By Robert Tachie Menson, GNA

Dormaa-Ahenkro (B/A), April 30, GNA – Mr Ebenezer Mensah, the Manager, Dormaa District Forest Services Division (FSD), has hinted that the Mpamesu Forest Reserve might become grassland if appropriate measures were not taken to check activities of illegal loggers and chainsaw operators.
He said criminal activities of illegal loggers and chainsaw operators coupled with other environmentally degradable human factors were destroying the forest cover.
Mr Mensah lamented that Forest Reserve, the smaller of the two main forest reserves within that Forest District that covered beyond the Dormaa enclave like the Pamu-Berekum Forest Reserve could be lost in few years if illegal logging was not checked and prevented.
He said the activities of gun-wielding criminal gangs and chainsaw operators who claimed concessions in the reserve had become a major concern and source of worry, posing a great threat and fear to the security and protection of other people.
Mr Mensah gave the hint when he was addressed a meeting organised by Osagyefo Oseadeeyo Agyeman Badu II, the Paramount Chief of Dormaa Traditional Area to elicit the opinions of chiefs, government appointees and institutional heads at Dormaa-Ahenkro in the Dormaa Central Municipality of the Bono Region.
The meeting was to find practical and lasting solutions to activities of unscrupulous persons who illegally harvested forest resources, particularly trees in the reserves.
Responding to queries and questions from stakeholders, Mr Mensah admitted that one of the major challenges facing his office almost 10 months after assuming duty, was dealing with illegal logging whose offenders used guns and combative weapons in their operations.
He said that had immensely militated against the general and effective performance, stressing that the reality about inadequate security officers compounded the problem.
« We need to beef up security and increase expenses for security detail to be deployed as currently the District Office is solely taking that limited responsibility for that portion of the Mpamesu Reserve.
“We need same for Diabaa and Nkrankwanta forests and more support requiring a certain level of commitment from the Police and military, otherwise what we are seeing now will be worse in the next two to three years, » he bemoaned.
Asked whether it was the responsibility of the FSD to provide security for concessioners against illegal-loggers, he said it was the concessioners’ duty to recruit their own security guards but the FSD assisted them in their line of operations.

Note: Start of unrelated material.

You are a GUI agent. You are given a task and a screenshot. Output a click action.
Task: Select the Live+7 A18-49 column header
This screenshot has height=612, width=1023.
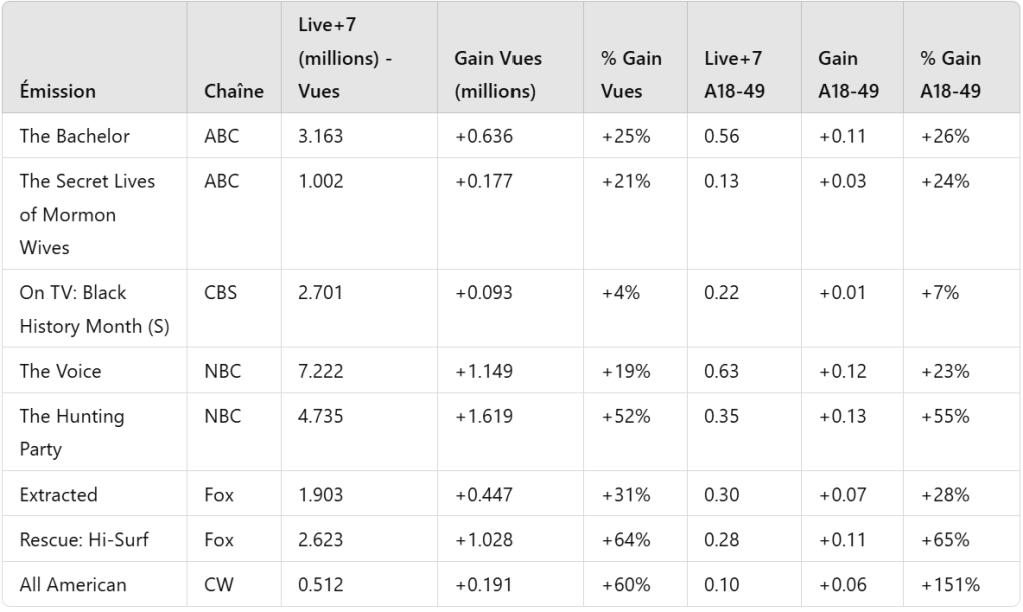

He stated that the task to contain the nefarious activities of criminals was made much difficult because the concessioners were less equipped and sophisticated to deal with those gun-wielding illegal-loggers who operated mostly at night.
« The forest guards work during the day and sometimes clashed with the illegal-loggers and chainsaw operators. So if at day time the guards are beaten by the chainsaw operators, what about at night time, » he quizzed.
Barimah Oppong Yaw Boabasa, the Gyaasehene of Dormaa Traditional Area, questioned why the FSD would allow the forest reserves to be infiltrated and invaded by criminals and non-concessioners after they had been charged and equipped to protect those forest reserves from being degraded by unpatriotic and self-seeking persons.
He observed that if drastic measures were not taken that might degenerate into chaotic situation that could lead to clashes and fatalities between the various armed security guards in the forest reserves.
Barimah Boabasa encouraged the FSD to rise above the challenges to meet and fulfil their operational objectives.
Chief Superintendent Boakye Ansah, the Dormaa Central Municipal Police Commander, appealed to the FSD to withdraw the licenses of concessioners who recruited and armed security guards to man their concessions when the law had not permitted them to arm them.
Barimah Efirititi Sampon-Siaw, Mawirehene of Dormaa Traditional Area, called for the adoption of a more radical approach to fight the forest criminals.
He suggested “the use of military fly overs, jets and helicopters which can monitor the forest cover with telescopic capability that sets apart, scares and keeps intruders off the reserves after detonation are released down from above”.